Heather Johnson is the commissioner of Maine's Department of Economic and Community Development. Maine's Gross Domestic Product, a way to track economic growth, has grown the 11th fastest in the country over the past three years, she said.
Maine had the 41st fastest growing GDP in the country over the past 10 years, she added.
“We’re seeing very diverse and innovative growth," she said. “Tourism is a great way to attract people to Maine."
Despite the success from last year and the expected busy season upcoming because of minimal COVID-19 restrictions and people from Canada returning across the border, industry leaders are focused on the challenges facing Maine tourism.
One issue that has faced the state for years is a workforce shortage, made worse during the pandemic. Johnson said new programs such as Maine Career Exploration will give opportunities for high school students to work in a number of industries.

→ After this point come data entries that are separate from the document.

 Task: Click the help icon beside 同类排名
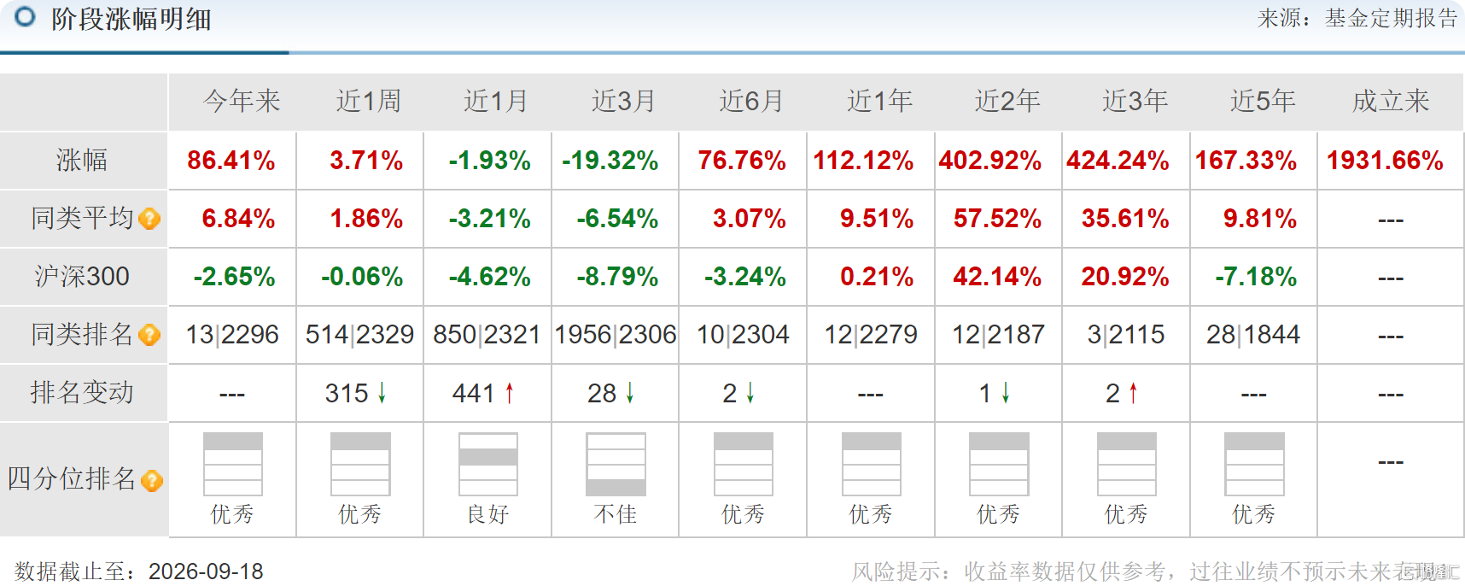(149, 335)
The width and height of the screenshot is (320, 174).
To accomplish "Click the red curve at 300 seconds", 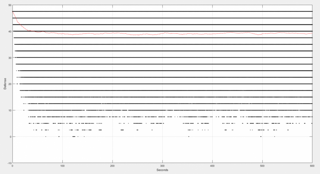I will (163, 33).

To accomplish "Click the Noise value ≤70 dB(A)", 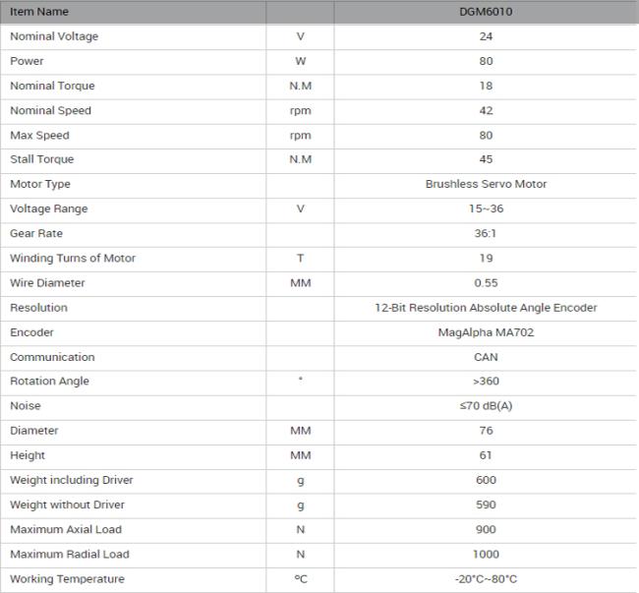I will coord(486,406).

“The governor is really committed to workforce solutions that are systemic," Johnson said. “Once [the students] have a good work experience, it’s much easier to get the second one. We can create a professional network for them. They can test and try careers.”
Lyons said the MOT will dedicate the next few years to promote all areas of the state to tourists. The MOT worked with a marketing and research company to highlight the average visitor that visits Maine's beaches, mountains, midcoast, and other areas so businesses and nonprofits can adjust their marketing strategies accordingly.
Promoting Maine as a welcoming place for all people regardless of race, ethnicity, or disability is also something the MOT will work on, Lyons added.
“Trying to really talk to the Indigenous people in Maine, there’s ‘Black Owned Maine,’ there are a lot of these organizations that we would really like to get involved with and have conversations about how we can do this right," he said.
It won't be long now, Mainers. Tourists are coming back.